TULUNGAGUNG, SJP—Sebuah kebakaran melanda rumah milik warga RT 05, RW 01, Desa Tanggulturus, Kecamatan Besuki, Kabupaten Tulungagung, pada Selasa (22/7/2025) siang.
Api menghanguskan bangunan di bagian belakang rumah yang difungsikan sebagai gudang penyimpanan dan tempat penetasan telur unggas.
Menurut pemilik rumah, Edi Prayitno, kebakaran pertama kali diketahui oleh ayahnya sekitar pukul 10.30 WIB. Saat itu, sang ayah mendengar suara ledakan dari arah gudang.
Ketika dicek, terlihat api sudah membesar dan membakar barang-barang yang berada di dalam gudang, termasuk oven dan ribuan telur bebek yang sedang dalam proses penetasan.
"Ini kan gudang tempat penyimpanan telur, oven penetasan telur. Tadi pagi sebelum saya tinggal kerja, saya cek dulu, semuanya normal seperti biasa. Tapi sekitar jam 10.30, Bapak dengar suara ledakan. Saat dicek, ternyata sudah terbakar," ujar Edi Prayitno.
Warga yang mengetahui kejadian itu sempat melakukan upaya pemadaman secara manual. Namun karena kobaran api terus membesar dan membakar atap bangunan, mereka kemudian menghubungi Dinas Pemadam Kebakaran dan Penyelamatan (DPKP) Tulungagung.
Petugas menerima laporan kebakaran pada pukul 11.55 WIB dan langsung meluncur ke lokasi dengan mengerahkan dua unit mobil pemadam dan satu truk penyuplai air. Mereka tiba di lokasi pukul 12.25 WIB dan berhasil memadamkan api sekitar pukul 12.45 WIB.
"Kita menerima laporan kebakaran di daerah Tanggulturus, tepatnya di gudang dan oven penetasan telur. Di dalam bangunan itu ada sekitar 1.000 telur dan satu unit genset. Dugaan sementara, kebakaran disebabkan korsleting listrik. Kami mengerahkan tiga kendaraan, dua unit pemadam dan satu suplai air," jelas Bambang Pidekso, Kepala Seksi Operasional DPKP Tulungagung.

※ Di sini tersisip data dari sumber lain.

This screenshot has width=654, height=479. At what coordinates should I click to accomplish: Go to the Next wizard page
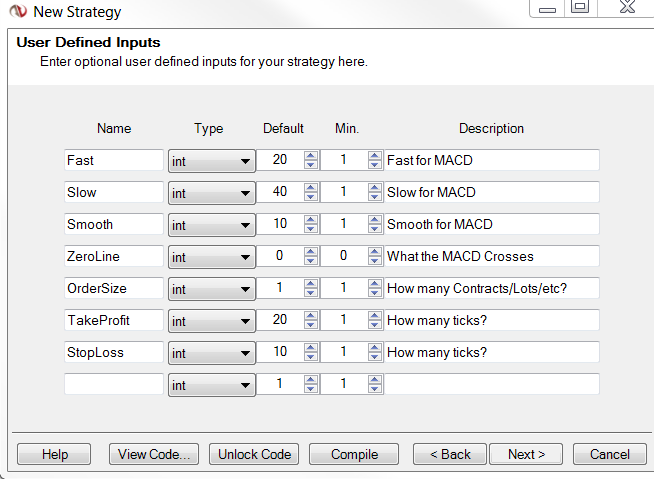[x=526, y=454]
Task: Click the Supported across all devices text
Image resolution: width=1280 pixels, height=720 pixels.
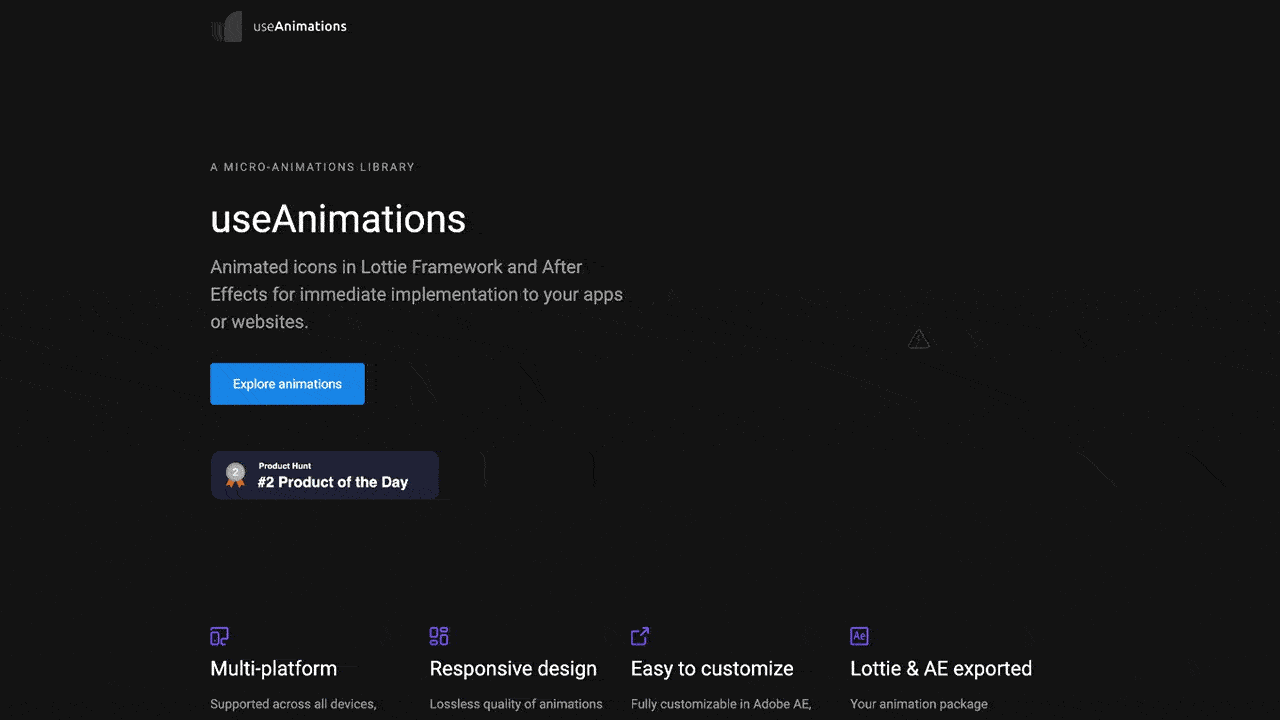Action: [293, 704]
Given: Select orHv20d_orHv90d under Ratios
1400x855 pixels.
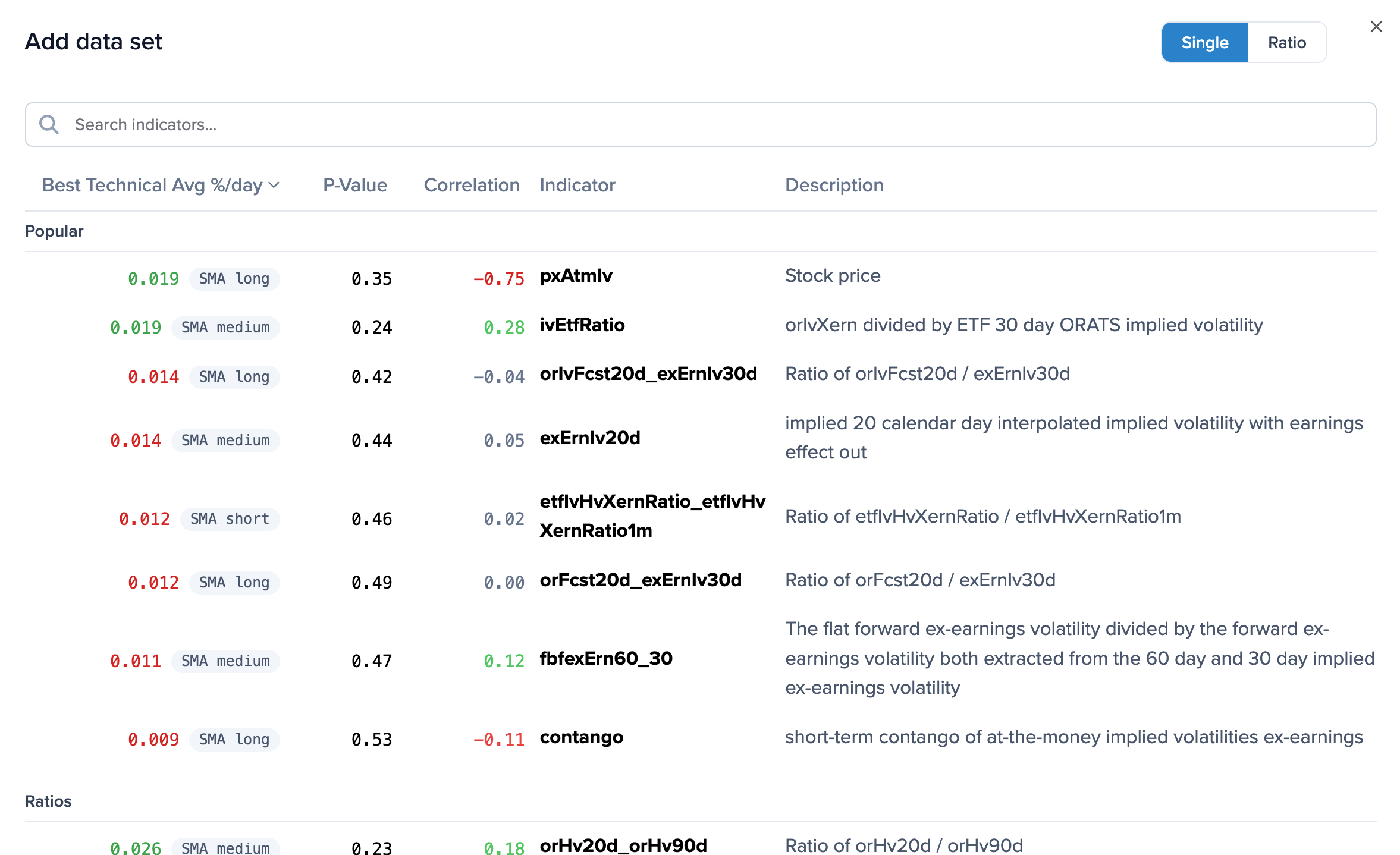Looking at the screenshot, I should (x=623, y=845).
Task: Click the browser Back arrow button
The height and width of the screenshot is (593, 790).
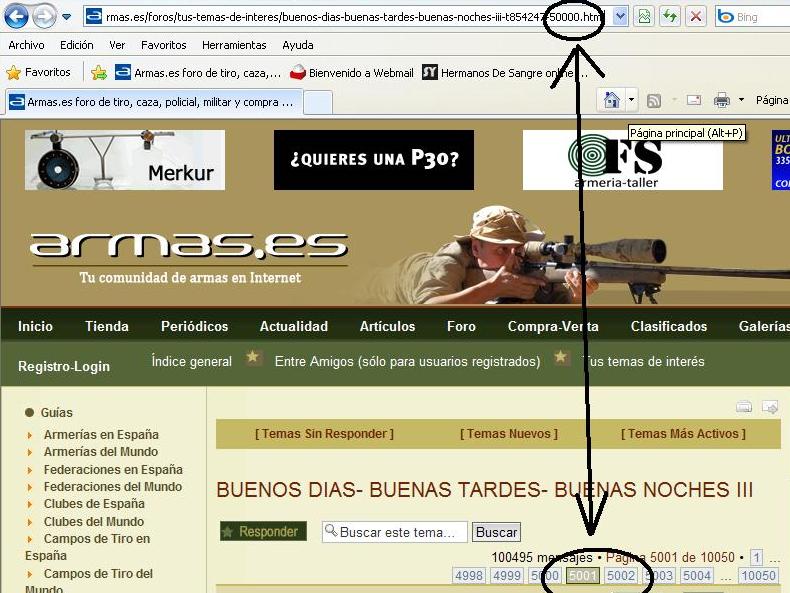Action: click(x=17, y=17)
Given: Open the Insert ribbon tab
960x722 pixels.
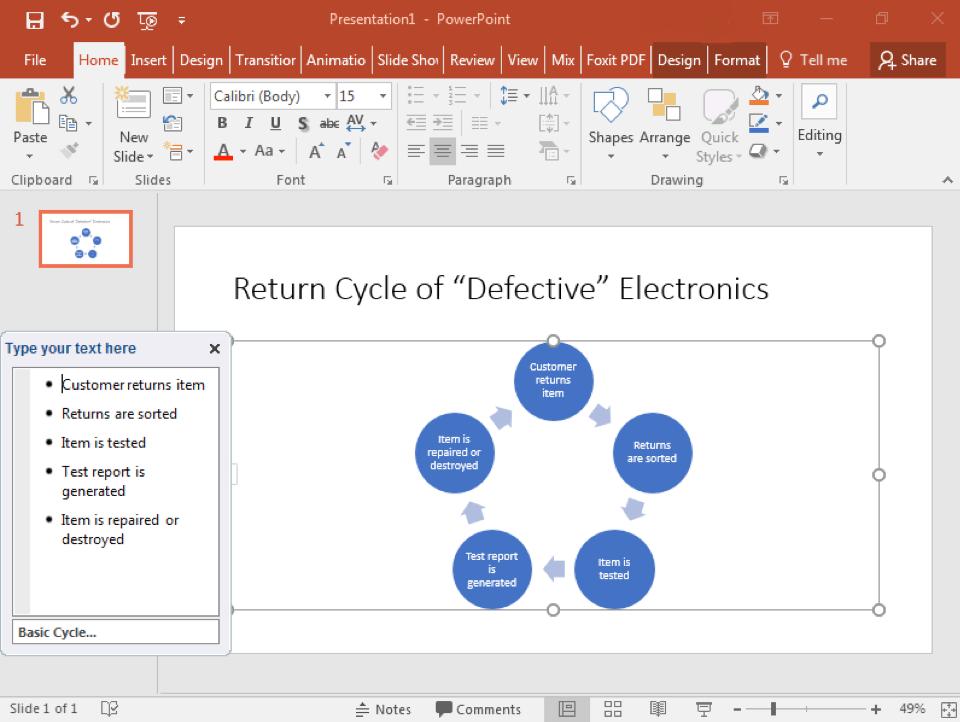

Bambang menambahkan, proses pemadaman berjalan lancar meski sempat terkendala jarak tempuh menuju lokasi yang cukup jauh, sekitar 25 menit dari markas Damkar. Petugas juga memastikan tidak ada korban jiwa maupun luka dalam peristiwa ini.
Selain membakar bangunan, api juga menghanguskan barang-barang di dalam gudang, di antaranya oven penetasan telur, 1.000 butir telur bebek, dan satu unit genset.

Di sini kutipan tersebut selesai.